Transcellular transport and cellular uptake assays with MDCK cells

The intracellular accumulation and transcellular transport experiments of TMAO or MPP+ were performed as previously described in monolayers of single- and double-transfected MDCK cells[28]. In brief, cell monolayers were grown in cell culture inserts on porous membranes. For all experiments, 5 × 105 cells per well were used. Cells were grown to confluence for 72 h, induced with 10 mM sodium butyrate 48 h after seeding for 24 h, and subsequently used for transport experiments.

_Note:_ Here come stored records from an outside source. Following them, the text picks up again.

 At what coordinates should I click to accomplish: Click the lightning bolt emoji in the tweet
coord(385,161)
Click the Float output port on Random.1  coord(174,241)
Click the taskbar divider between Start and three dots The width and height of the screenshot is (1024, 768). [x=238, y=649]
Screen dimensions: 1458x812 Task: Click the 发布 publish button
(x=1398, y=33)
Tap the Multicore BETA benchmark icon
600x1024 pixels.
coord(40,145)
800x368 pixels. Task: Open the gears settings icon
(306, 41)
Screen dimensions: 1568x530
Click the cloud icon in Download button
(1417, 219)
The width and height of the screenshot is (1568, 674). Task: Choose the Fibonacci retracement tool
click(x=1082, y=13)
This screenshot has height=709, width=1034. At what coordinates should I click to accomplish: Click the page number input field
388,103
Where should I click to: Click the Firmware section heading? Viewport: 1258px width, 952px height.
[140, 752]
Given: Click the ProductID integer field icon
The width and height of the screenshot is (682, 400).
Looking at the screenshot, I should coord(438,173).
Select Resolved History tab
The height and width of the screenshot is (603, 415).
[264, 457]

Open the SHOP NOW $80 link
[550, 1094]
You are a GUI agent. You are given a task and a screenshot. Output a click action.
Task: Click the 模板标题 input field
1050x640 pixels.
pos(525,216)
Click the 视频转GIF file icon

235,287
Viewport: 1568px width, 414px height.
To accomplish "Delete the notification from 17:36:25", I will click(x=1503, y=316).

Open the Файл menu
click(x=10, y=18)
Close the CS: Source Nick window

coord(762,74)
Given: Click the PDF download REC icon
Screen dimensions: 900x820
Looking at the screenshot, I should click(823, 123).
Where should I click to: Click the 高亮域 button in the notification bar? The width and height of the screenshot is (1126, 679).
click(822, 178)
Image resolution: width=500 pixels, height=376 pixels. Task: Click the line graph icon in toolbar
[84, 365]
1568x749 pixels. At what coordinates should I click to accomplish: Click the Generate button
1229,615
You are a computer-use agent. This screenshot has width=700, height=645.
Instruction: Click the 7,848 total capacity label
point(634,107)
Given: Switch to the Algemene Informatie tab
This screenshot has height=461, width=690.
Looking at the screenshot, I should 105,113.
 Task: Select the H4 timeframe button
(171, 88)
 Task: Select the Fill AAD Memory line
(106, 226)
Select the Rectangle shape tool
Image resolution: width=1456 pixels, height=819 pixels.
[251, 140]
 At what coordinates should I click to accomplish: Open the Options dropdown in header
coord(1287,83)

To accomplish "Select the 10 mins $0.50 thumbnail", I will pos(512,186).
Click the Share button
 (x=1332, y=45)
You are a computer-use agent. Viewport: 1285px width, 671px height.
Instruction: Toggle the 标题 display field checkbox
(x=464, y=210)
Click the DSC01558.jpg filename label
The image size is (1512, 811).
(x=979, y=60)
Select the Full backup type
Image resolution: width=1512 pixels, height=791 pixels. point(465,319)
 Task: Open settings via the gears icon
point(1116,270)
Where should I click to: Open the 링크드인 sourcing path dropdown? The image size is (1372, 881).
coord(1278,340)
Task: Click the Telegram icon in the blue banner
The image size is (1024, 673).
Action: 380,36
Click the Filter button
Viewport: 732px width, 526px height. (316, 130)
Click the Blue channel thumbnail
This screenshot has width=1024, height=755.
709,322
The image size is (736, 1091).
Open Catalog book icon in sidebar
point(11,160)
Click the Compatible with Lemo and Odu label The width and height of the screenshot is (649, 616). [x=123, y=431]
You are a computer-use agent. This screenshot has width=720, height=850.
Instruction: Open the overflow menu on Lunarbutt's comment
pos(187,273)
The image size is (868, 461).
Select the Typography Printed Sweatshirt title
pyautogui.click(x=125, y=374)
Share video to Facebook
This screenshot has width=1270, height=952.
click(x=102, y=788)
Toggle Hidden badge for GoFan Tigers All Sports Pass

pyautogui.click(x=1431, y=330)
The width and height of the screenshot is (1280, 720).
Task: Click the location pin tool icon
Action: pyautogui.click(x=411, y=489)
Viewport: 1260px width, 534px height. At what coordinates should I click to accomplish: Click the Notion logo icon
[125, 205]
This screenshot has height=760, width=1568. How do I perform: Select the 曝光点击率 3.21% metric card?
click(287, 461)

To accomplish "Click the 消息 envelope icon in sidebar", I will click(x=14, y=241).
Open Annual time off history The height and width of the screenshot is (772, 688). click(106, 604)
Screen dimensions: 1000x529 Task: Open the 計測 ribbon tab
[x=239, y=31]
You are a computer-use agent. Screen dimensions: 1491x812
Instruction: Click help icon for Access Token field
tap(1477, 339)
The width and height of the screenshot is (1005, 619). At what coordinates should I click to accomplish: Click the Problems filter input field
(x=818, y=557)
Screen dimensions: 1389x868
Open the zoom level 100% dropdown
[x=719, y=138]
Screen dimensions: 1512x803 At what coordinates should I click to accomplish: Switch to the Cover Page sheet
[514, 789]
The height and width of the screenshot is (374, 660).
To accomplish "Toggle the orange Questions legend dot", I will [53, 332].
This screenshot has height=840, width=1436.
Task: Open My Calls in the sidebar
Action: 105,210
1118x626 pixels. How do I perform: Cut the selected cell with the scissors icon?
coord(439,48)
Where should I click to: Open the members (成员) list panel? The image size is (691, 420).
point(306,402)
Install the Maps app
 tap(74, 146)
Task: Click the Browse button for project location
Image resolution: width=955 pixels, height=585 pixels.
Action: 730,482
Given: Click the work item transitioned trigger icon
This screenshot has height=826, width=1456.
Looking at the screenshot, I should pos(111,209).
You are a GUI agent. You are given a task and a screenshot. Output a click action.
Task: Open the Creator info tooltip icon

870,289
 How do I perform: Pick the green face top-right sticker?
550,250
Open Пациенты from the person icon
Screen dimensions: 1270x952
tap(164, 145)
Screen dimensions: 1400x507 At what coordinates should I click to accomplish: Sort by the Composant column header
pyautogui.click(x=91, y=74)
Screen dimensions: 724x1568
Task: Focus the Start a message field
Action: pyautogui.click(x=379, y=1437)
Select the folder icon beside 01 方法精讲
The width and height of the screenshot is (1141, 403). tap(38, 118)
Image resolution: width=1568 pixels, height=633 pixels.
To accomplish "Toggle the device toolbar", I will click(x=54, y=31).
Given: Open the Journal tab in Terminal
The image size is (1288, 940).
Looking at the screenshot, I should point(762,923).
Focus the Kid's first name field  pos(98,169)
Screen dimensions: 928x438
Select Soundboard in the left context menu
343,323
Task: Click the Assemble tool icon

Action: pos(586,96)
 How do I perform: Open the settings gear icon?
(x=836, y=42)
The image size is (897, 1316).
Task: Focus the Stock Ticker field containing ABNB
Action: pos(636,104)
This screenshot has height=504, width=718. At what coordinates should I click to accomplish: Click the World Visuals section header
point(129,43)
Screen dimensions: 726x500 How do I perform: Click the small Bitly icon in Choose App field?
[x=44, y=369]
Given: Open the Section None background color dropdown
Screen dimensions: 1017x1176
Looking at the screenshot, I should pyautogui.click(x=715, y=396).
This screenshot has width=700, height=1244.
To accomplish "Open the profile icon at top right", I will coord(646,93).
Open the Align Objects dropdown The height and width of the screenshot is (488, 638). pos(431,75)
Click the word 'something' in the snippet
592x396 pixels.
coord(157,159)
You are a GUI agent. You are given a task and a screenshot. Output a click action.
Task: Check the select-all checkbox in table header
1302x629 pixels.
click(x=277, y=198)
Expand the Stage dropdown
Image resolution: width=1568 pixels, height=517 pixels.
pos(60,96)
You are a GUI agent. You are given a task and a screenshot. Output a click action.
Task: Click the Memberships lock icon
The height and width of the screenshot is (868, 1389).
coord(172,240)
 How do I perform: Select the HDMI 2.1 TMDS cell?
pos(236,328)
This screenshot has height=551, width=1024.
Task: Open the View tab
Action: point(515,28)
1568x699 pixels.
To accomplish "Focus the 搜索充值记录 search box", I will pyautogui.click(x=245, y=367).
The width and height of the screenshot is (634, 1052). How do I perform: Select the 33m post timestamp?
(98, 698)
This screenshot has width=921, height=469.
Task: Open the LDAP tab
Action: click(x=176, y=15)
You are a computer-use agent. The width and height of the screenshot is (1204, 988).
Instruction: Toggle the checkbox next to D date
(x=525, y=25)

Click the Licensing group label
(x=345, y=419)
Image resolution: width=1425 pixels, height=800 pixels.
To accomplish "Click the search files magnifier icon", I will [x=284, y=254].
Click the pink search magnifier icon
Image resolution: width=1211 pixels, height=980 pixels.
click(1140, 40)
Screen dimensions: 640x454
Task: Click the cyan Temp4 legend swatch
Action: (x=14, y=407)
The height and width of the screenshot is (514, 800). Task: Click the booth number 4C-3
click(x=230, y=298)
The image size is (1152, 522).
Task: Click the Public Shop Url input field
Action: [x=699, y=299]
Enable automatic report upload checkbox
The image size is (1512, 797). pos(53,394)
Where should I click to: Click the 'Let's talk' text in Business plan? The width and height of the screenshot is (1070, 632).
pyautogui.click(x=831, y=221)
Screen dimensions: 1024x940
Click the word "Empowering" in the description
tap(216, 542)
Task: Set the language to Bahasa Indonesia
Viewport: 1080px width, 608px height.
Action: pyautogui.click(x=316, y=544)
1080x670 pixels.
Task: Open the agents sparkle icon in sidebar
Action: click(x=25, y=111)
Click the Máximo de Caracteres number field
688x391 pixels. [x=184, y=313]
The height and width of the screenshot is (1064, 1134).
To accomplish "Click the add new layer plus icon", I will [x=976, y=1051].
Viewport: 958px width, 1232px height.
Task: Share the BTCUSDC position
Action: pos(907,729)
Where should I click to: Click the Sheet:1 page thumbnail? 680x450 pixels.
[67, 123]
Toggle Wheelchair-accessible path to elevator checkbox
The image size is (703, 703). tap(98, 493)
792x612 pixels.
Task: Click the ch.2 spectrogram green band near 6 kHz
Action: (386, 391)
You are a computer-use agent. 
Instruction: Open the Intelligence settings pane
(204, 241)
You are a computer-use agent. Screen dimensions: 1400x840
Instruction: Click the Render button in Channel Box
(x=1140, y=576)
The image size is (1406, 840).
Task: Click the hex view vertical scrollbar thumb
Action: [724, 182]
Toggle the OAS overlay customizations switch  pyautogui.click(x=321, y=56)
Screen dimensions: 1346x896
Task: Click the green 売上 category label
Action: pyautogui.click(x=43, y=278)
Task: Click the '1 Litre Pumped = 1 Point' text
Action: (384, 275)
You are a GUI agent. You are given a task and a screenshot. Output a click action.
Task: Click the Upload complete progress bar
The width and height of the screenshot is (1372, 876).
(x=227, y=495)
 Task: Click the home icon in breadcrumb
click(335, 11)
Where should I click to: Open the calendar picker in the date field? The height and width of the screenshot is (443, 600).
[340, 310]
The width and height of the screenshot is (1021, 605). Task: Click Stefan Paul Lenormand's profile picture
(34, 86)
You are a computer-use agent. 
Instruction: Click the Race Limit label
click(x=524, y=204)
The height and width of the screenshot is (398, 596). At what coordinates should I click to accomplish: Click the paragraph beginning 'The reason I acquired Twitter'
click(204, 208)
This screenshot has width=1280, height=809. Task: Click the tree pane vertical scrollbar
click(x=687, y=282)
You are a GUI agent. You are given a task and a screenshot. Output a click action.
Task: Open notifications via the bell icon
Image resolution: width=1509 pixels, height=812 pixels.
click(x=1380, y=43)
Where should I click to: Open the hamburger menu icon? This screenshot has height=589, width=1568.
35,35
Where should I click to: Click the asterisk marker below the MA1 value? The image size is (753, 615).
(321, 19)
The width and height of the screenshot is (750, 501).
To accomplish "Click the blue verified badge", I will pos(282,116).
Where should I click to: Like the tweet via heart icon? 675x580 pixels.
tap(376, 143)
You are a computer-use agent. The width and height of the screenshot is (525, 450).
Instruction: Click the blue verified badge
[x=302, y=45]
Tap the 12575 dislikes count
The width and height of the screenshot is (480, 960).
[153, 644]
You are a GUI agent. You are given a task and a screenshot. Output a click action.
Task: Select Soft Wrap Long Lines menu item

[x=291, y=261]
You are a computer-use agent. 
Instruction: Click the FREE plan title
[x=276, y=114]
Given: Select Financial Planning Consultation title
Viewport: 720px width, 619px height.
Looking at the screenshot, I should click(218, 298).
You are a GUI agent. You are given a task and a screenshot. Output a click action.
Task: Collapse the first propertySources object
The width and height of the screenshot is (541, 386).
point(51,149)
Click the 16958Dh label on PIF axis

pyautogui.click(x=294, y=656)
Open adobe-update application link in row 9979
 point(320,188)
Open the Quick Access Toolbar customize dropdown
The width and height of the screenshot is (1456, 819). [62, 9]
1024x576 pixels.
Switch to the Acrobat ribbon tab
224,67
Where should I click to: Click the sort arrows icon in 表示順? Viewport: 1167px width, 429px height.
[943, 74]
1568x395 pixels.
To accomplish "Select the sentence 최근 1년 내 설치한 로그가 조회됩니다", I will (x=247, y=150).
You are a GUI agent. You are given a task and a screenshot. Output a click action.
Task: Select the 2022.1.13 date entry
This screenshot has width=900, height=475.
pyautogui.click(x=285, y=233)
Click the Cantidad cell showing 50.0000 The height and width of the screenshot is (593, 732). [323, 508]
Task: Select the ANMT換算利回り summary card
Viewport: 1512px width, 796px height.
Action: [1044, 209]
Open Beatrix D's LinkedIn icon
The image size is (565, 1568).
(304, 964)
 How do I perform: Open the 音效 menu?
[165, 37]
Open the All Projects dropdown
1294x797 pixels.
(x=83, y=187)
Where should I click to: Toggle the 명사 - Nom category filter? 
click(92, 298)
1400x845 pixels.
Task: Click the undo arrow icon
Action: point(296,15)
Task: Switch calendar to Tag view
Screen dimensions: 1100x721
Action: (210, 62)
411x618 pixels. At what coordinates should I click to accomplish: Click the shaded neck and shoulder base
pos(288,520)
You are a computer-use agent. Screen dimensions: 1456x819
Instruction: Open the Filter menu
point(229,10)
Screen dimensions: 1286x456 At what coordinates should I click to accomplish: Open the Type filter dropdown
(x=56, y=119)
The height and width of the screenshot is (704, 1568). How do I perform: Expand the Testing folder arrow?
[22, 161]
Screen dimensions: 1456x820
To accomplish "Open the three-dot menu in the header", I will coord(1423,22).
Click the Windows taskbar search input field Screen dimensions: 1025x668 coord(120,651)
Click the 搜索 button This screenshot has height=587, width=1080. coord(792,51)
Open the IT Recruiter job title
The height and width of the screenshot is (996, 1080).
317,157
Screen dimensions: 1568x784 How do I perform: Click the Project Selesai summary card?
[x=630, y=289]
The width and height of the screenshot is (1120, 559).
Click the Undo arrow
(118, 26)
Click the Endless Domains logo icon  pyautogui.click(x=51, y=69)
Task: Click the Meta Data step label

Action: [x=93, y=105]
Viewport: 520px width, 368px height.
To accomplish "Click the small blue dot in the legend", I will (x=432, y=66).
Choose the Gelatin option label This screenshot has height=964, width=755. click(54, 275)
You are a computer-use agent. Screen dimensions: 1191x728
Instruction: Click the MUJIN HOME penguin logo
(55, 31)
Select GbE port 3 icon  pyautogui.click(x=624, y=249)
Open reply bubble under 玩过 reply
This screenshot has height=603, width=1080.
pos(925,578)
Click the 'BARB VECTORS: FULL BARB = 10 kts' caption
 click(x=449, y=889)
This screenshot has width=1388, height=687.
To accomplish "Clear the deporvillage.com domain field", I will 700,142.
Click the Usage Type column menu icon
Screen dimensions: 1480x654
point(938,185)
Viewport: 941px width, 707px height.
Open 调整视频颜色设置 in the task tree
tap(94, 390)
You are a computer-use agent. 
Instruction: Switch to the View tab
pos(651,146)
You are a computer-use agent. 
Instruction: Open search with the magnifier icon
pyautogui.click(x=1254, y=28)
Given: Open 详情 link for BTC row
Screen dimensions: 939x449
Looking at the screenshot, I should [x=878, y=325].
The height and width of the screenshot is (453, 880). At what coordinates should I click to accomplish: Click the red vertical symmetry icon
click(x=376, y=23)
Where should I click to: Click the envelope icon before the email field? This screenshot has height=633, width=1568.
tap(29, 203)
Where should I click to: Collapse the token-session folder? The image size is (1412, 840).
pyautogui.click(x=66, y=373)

In general, after the culture medium was removed from both sides of the monolayers, cells were washed with incubation medium of the same composition as described in the previous sections at 37 °C. Experiments were started by replacing the medium in the basal compartment with medium containing a mixture of unlabelled TMAO or MPP+ and [3H]-labelled TMAO or [3H]MPP+, respectively. For investigating inhibition by trimethoprim, the inhibitor was added at a concentration of 100 µM to the incubation medium in the basal compartment containing unlabelled and radiolabelled substrate for the whole incubation period. The pH of the medium on the basal side was 7.3, the pH on the apical side was 6.5. Cells were incubated at 37 °C, and aliquots of 400 µl were taken after 60 min. To measure the cellular accumulation of the labelled test compounds, the medium was removed at the end of the incubation period and the cell monolayers were rapidly rinsed three times with ice-cold incubation medium (pH 7.3). Filters were detached from the chambers and cells were lysed with SDS 0.2%. The radioactivity of the collected apical medium and the solubilised cell monolayers and protein concentrations of the cell lysates was measured in the same way as for the experiments with HEK cells.

Statistical analysis

Each concentration and time point was investigated on two to four separate days with two or three wells per day (i.e. n = 4 to n = 8). All data are presented as mean ± standard error of the mean (SEM). Substrate uptake by HEK and MDCK cells was normalised with respect to protein concentrations of the cell lysate. Transcellular transport of substrate across monolayers of MDCK cells was normalised with respect to the surface of the transwell filters. Net transport data was calculated as the difference of uptake into cells transfected with the respective transporter and uptake into the corresponding empty vector control cells. Pairwise comparisons were analysed for statistical significance with two-tailed unpaired Student’s t-test and multiple comparisons by one-way ANOVA with subsequent Tukey-Kramer multiple comparison test by using GraphPad Prism 5.01 (GraphPad Software, San Diego, CA, USA). A value of p < 0.05 was considered as statistically significant.

Availability of Materials and Data

No restrictions to availability of data in this manuscript is made. Any information can be obtained by contacting the authors.